• [Given records]
▼

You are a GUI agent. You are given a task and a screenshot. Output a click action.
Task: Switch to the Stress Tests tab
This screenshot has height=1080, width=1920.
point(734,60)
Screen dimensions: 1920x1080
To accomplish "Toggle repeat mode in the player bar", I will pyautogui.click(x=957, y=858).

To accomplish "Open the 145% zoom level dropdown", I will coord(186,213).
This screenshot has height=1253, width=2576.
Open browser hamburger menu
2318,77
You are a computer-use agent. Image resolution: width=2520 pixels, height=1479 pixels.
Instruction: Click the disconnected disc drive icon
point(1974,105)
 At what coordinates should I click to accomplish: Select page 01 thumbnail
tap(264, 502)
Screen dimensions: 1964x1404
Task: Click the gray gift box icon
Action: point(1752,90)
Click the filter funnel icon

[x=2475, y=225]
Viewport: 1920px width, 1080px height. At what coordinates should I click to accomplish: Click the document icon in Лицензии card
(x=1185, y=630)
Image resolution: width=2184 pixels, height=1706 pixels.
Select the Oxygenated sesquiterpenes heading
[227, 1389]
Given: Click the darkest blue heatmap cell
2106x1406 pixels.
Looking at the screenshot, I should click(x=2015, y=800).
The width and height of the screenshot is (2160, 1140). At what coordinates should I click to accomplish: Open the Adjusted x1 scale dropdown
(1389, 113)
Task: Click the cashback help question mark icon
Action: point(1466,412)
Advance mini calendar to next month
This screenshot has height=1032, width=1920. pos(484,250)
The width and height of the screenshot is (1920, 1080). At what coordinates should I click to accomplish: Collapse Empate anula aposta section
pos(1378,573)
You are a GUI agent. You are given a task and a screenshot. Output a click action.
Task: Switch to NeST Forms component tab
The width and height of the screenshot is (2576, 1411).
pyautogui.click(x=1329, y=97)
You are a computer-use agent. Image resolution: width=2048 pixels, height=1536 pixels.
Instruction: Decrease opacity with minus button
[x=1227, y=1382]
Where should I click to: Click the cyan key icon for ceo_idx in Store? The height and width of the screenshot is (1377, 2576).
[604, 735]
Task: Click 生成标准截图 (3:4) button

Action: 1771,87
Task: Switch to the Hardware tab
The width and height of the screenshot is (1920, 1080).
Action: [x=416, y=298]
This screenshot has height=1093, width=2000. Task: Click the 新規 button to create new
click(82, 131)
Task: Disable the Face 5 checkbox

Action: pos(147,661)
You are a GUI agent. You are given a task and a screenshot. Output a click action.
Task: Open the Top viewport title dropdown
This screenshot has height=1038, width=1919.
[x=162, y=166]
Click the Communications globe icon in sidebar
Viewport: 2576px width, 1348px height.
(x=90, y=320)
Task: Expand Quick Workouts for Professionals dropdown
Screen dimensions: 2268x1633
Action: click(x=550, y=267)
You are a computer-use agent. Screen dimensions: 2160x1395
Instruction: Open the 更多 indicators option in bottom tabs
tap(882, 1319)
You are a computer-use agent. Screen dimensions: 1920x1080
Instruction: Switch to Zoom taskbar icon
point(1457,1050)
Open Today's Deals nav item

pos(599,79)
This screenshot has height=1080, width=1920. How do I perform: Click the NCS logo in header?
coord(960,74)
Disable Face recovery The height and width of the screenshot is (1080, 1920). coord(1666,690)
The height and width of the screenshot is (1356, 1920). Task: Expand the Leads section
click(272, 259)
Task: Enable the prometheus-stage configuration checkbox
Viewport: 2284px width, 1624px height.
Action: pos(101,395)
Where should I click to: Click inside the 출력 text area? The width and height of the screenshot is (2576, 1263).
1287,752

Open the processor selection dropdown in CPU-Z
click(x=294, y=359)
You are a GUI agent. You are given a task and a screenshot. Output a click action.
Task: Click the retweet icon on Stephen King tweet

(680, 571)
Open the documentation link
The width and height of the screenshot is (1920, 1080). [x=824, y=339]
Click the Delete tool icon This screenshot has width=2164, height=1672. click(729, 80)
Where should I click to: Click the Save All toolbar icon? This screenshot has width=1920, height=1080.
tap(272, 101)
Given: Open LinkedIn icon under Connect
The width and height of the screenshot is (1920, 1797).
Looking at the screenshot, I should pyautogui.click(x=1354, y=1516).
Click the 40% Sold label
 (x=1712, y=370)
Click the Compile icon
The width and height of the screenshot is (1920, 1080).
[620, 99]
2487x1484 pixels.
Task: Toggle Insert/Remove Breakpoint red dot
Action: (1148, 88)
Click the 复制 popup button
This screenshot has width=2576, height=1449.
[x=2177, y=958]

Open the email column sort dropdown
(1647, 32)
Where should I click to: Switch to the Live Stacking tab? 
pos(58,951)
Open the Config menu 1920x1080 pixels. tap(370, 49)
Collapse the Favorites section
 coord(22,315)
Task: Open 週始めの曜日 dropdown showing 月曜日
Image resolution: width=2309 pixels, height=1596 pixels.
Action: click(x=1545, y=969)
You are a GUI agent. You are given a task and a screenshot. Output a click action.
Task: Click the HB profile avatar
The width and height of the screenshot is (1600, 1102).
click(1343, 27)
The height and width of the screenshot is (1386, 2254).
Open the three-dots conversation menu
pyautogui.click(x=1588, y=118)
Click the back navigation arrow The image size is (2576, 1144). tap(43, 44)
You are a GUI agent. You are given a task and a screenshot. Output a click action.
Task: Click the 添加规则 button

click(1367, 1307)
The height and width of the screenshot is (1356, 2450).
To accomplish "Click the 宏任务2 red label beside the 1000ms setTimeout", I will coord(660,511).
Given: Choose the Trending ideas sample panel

▲

• [How to complete this task] Output the data once more, exactly as it appears above.

• [The answer]
You are a GUI agent. You are given a task and a screenshot. Output a click action.
Task: Switch to the Stress Tests tab
This screenshot has height=1080, width=1920.
point(734,60)
Screen dimensions: 1920x1080
To accomplish "Toggle repeat mode in the player bar", I will pyautogui.click(x=957, y=858).

To accomplish "Open the 145% zoom level dropdown", I will coord(186,213).
This screenshot has height=1253, width=2576.
Open browser hamburger menu
2318,77
You are a computer-use agent. Image resolution: width=2520 pixels, height=1479 pixels.
Instruction: Click the disconnected disc drive icon
point(1974,105)
 At what coordinates should I click to accomplish: Select page 01 thumbnail
tap(264, 502)
Screen dimensions: 1964x1404
Task: Click the gray gift box icon
Action: point(1752,90)
Click the filter funnel icon

[x=2475, y=225]
Viewport: 1920px width, 1080px height. At what coordinates should I click to accomplish: Click the document icon in Лицензии card
(x=1185, y=630)
Image resolution: width=2184 pixels, height=1706 pixels.
Select the Oxygenated sesquiterpenes heading
[227, 1389]
Given: Click the darkest blue heatmap cell
2106x1406 pixels.
Looking at the screenshot, I should click(x=2015, y=800).
The width and height of the screenshot is (2160, 1140). At what coordinates should I click to accomplish: Open the Adjusted x1 scale dropdown
(1389, 113)
Task: Click the cashback help question mark icon
Action: point(1466,412)
Advance mini calendar to next month
This screenshot has height=1032, width=1920. pos(484,250)
The width and height of the screenshot is (1920, 1080). At what coordinates should I click to accomplish: Collapse Empate anula aposta section
pos(1378,573)
You are a GUI agent. You are given a task and a screenshot. Output a click action.
Task: Switch to NeST Forms component tab
The width and height of the screenshot is (2576, 1411).
pyautogui.click(x=1329, y=97)
You are a computer-use agent. Image resolution: width=2048 pixels, height=1536 pixels.
Instruction: Decrease opacity with minus button
[x=1227, y=1382]
Where should I click to: Click the cyan key icon for ceo_idx in Store? The height and width of the screenshot is (1377, 2576).
[604, 735]
Task: Click 生成标准截图 (3:4) button

Action: 1771,87
Task: Switch to the Hardware tab
The width and height of the screenshot is (1920, 1080).
Action: [x=416, y=298]
This screenshot has height=1093, width=2000. Task: Click the 新規 button to create new
click(82, 131)
Task: Disable the Face 5 checkbox

Action: pos(147,661)
You are a GUI agent. You are given a task and a screenshot. Output a click action.
Task: Open the Top viewport title dropdown
This screenshot has height=1038, width=1919.
[x=162, y=166]
Click the Communications globe icon in sidebar
Viewport: 2576px width, 1348px height.
(x=90, y=320)
Task: Expand Quick Workouts for Professionals dropdown
Screen dimensions: 2268x1633
Action: click(x=550, y=267)
You are a computer-use agent. Screen dimensions: 2160x1395
Instruction: Open the 更多 indicators option in bottom tabs
tap(882, 1319)
You are a computer-use agent. Screen dimensions: 1920x1080
Instruction: Switch to Zoom taskbar icon
point(1457,1050)
Open Today's Deals nav item

pos(599,79)
This screenshot has height=1080, width=1920. How do I perform: Click the NCS logo in header?
coord(960,74)
Disable Face recovery The height and width of the screenshot is (1080, 1920). coord(1666,690)
The height and width of the screenshot is (1356, 1920). Task: Expand the Leads section
click(272, 259)
Task: Enable the prometheus-stage configuration checkbox
Viewport: 2284px width, 1624px height.
Action: pos(101,395)
Where should I click to: Click inside the 출력 text area? The width and height of the screenshot is (2576, 1263).
1287,752

Open the processor selection dropdown in CPU-Z
click(x=294, y=359)
You are a GUI agent. You are given a task and a screenshot. Output a click action.
Task: Click the retweet icon on Stephen King tweet

(680, 571)
Open the documentation link
The width and height of the screenshot is (1920, 1080). [x=824, y=339]
Click the Delete tool icon This screenshot has width=2164, height=1672. click(729, 80)
Where should I click to: Click the Save All toolbar icon? This screenshot has width=1920, height=1080.
tap(272, 101)
Given: Open LinkedIn icon under Connect
The width and height of the screenshot is (1920, 1797).
Looking at the screenshot, I should pyautogui.click(x=1354, y=1516).
Click the 40% Sold label
 (x=1712, y=370)
Click the Compile icon
The width and height of the screenshot is (1920, 1080).
[620, 99]
2487x1484 pixels.
Task: Toggle Insert/Remove Breakpoint red dot
Action: (1148, 88)
Click the 复制 popup button
This screenshot has width=2576, height=1449.
[x=2177, y=958]

Open the email column sort dropdown
(1647, 32)
Where should I click to: Switch to the Live Stacking tab? 
pos(58,951)
Open the Config menu 1920x1080 pixels. tap(370, 49)
Collapse the Favorites section
 coord(22,315)
Task: Open 週始めの曜日 dropdown showing 月曜日
Image resolution: width=2309 pixels, height=1596 pixels.
Action: click(x=1545, y=969)
You are a GUI agent. You are given a task and a screenshot. Output a click action.
Task: Click the HB profile avatar
The width and height of the screenshot is (1600, 1102).
click(1343, 27)
The height and width of the screenshot is (1386, 2254).
Open the three-dots conversation menu
pyautogui.click(x=1588, y=118)
Click the back navigation arrow The image size is (2576, 1144). tap(43, 44)
You are a GUI agent. You are given a task and a screenshot. Output a click action.
Task: Click the 添加规则 button

click(1367, 1307)
The height and width of the screenshot is (1356, 2450).
To accomplish "Click the 宏任务2 red label beside the 1000ms setTimeout", I will coord(660,511).
Given: Choose the Trending ideas sample panel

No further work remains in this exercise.